Si, au lieu de leur imputer les fautes de leurs proches[2], on leur fesoit un mérite de ne pas leur ressembler ; la condamnation de ces derniers[3] seroit pour eux un aiguillon puissant qui les forceroit à la faire oublier par leurs qualités personnelles ; mais le préjugé prive[4] à jamais la société des services qu’ils pouvoient lui rendre. En leur otant l’honneur, il les anéantit[5] ; il les frappe d’une espèce de mort civile non moins funeste que celle que la loi donne au criminel[6] qu’elle condamne.

Plut au ciel encore qu’ils ne fussent qu’inutiles et qu’ils ne devinssent[7] pas dangereux !

L’opprobre avilit les âmes ; celui que l’on condamne au mépris est forcé a dévenir méprisable. De quel sentiment noble, de quelle action généreuse sera capable celui qui ne peut plus prétendre à l’estime de ses semblables : privé sans retour des avantages attachés à la vertu, il faudra qu’il cherche un dédommagement dans les jouissances du vice.

Si la honte lui a laissé quelque ressort, craignons[8] le encore d’avantage : son énergie se tournera en haine et en désespoir ; son ame se soulèvera contre l’injustice atroce dont il est la victime ; il deviendra l’ennemi secret de la société qui l’opprime : heureux s’il ne finit pas par mériter la peine qu’il a d’abord injustement subie et si les loix ne punissent pas un jour en lui des crimes auxquels la barbarie de ses concitoiens l’aura conduit !

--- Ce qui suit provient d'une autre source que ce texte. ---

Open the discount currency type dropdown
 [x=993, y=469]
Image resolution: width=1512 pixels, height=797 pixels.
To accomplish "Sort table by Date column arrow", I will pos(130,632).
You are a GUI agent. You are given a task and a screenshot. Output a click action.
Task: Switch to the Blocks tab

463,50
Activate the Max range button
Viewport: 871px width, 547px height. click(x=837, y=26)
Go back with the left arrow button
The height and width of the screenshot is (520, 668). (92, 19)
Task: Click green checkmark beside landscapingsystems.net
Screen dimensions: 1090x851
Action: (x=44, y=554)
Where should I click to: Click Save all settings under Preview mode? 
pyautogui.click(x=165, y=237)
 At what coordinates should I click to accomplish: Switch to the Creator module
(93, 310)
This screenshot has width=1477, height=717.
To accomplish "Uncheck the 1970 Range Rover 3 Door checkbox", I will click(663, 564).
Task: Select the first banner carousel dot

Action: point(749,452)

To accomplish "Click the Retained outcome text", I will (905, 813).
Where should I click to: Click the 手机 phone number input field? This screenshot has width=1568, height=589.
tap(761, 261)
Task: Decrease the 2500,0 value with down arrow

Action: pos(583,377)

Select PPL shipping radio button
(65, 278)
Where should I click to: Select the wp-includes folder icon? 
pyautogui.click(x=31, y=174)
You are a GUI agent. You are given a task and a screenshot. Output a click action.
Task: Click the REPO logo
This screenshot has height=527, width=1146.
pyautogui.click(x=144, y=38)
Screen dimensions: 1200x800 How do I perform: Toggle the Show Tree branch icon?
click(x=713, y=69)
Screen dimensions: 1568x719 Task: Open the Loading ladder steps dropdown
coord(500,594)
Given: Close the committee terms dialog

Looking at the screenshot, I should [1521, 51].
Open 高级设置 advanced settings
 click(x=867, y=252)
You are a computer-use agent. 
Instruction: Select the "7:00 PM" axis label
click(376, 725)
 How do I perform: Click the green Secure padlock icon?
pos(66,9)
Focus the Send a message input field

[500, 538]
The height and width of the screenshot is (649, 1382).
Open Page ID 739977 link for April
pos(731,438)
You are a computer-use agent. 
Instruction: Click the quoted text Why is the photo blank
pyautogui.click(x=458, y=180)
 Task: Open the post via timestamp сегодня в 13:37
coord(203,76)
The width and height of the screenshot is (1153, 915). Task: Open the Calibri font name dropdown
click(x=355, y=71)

Il est vrai que souvent ces infortunés prennent le parti de fuir leur pays et d’aller cacher leur honte dans des contrées lointaines : mais comptons-nous pour rien la perle de tant de citoiens que nous forçons a porter aux nations étrangeres

  1. Éd. de 1785 : qui tiennent à un coupable.
  2. les fautes de leur parent.
  3. de ce dernier
  4. mais nos préjugés privent à jamais.
  5. ils les anéantissent ; ils les frappent.
  6. au coupable
  7. devinssent jamais dangereux.
  8. Voir à l’appendice I la variante de l’édition de 1785, page 28.